Like snowflakes, no two homeowner associations are exactly alike. New Jersey's laws governing HOAs allow for a good deal of leeway in how a condo, co-op or town home community decides to run things. One of these areas is in the care and upkeep of outdoor areas.
Obviously a large part of New Jersey's landscape consists of spacious suburban communities, which generally allow for a wider array of property configurations than might be practical in an urban setting, where multifamily housing primarily consists of vertical apartment buildings with little or no space in between. With different types of communities existing close to each other, it's beneficial for all parties involved when unit owners and community management know exactly what they are responsible for.
Something in Common
In just about every homeowner association, there are common elements for which the association is virtually always responsible. Many times, the definition of a common element is clear: swimming pools, roadways, parking lots, tennis courts—there isn't an association anywhere that would require an individual homeowner to be responsible for the upkeep of a tennis court.

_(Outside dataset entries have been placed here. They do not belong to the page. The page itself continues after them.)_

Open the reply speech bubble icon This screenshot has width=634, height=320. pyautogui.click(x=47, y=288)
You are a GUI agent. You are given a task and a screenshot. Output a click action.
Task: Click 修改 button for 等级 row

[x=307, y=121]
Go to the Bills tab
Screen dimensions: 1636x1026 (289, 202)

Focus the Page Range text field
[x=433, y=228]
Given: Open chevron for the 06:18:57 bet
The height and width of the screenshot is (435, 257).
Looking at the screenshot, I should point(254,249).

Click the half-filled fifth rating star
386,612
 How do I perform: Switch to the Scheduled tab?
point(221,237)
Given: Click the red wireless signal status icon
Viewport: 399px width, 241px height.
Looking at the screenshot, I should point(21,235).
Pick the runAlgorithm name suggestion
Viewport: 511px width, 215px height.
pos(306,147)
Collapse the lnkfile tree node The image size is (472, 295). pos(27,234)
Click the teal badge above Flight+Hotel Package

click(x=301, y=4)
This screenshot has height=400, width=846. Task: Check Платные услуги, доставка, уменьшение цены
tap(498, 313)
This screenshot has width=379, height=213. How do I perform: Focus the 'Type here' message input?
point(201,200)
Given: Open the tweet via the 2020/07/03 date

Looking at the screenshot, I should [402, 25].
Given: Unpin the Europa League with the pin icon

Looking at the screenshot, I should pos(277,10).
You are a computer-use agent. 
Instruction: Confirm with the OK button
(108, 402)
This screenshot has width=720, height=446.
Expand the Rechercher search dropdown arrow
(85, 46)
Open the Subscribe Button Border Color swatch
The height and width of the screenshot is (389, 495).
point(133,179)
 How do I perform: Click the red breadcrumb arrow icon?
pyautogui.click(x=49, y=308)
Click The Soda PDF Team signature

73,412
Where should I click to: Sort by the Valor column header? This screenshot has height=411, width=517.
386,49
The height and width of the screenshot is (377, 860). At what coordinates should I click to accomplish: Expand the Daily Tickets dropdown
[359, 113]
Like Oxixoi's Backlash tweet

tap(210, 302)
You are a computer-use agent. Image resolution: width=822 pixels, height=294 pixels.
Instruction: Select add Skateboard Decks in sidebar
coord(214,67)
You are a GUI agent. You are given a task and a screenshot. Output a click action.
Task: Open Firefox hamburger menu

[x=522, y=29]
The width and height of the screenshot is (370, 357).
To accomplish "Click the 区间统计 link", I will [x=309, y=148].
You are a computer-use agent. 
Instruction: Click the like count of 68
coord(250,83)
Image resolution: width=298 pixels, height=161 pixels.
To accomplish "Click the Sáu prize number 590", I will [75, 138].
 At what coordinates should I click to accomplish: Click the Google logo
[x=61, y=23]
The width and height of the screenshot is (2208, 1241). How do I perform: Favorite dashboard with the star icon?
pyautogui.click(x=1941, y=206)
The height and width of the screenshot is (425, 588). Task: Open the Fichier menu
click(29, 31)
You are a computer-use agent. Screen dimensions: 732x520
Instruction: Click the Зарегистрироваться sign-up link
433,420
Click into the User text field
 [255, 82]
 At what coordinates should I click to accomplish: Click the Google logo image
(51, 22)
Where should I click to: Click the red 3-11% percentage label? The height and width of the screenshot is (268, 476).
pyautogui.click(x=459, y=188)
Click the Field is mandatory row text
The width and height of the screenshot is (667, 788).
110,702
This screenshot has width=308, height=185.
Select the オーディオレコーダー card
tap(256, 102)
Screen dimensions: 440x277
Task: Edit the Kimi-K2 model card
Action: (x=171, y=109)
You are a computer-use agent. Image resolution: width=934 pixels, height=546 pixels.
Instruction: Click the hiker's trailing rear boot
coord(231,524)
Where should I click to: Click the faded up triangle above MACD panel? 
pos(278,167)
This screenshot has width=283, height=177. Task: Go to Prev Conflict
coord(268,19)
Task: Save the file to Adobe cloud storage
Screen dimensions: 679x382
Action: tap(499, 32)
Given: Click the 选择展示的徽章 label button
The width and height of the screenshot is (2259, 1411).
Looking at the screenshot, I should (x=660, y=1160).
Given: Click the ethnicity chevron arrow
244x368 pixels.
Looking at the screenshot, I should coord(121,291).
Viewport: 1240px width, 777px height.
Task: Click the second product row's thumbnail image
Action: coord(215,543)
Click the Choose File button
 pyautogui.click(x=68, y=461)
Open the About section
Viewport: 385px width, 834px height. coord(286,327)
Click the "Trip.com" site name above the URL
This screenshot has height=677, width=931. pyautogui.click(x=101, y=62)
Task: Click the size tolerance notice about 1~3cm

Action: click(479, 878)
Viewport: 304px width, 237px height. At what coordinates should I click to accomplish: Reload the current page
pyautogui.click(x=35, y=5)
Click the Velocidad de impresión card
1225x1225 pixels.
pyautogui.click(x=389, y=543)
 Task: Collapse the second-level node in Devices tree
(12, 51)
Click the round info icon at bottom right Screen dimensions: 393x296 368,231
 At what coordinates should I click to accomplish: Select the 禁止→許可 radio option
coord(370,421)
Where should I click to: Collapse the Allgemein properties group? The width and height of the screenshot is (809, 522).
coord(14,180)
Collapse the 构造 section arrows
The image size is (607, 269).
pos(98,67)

But there are several factors that can create circumstances where who is responsible for what can vary from property to property—one of which is limited common elements.
"You may get into what are called limited common elements," says Kenneth Lipstein, an attorney in Westfield, " which are often stairways, walkways and hallways that are accessible only to some owners. There might be a stairway that only services a couple of units—those are generally subject to the care and responsibility of the association."